(Exercise data Opens)
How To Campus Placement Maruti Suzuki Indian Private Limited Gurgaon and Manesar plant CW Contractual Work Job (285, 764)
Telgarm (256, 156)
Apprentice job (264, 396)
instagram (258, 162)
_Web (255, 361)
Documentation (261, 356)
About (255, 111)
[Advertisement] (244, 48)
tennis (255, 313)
(Exercise data Closes)
- Problem to solve
As the exercise requires, copy out the data shown above word for word.

- Solved exercise
How To Campus Placement Maruti Suzuki Indian Private Limited Gurgaon and Manesar plant CW Contractual Work Job (285, 764)
Telgarm (256, 156)
Apprentice job (264, 396)
instagram (258, 162)
_Web (255, 361)
Documentation (261, 356)
About (255, 111)
[Advertisement] (244, 48)
tennis (255, 313)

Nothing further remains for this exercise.